Required action: Each entry below must be repeated word for word.

Supplied records:

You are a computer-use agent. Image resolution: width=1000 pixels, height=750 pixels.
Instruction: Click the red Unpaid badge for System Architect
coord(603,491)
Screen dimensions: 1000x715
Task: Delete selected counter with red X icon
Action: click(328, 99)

Written response:
You are a computer-use agent. Image resolution: width=1000 pixels, height=750 pixels.
Instruction: Click the red Unpaid badge for System Architect
coord(603,491)
Screen dimensions: 1000x715
Task: Delete selected counter with red X icon
Action: click(328, 99)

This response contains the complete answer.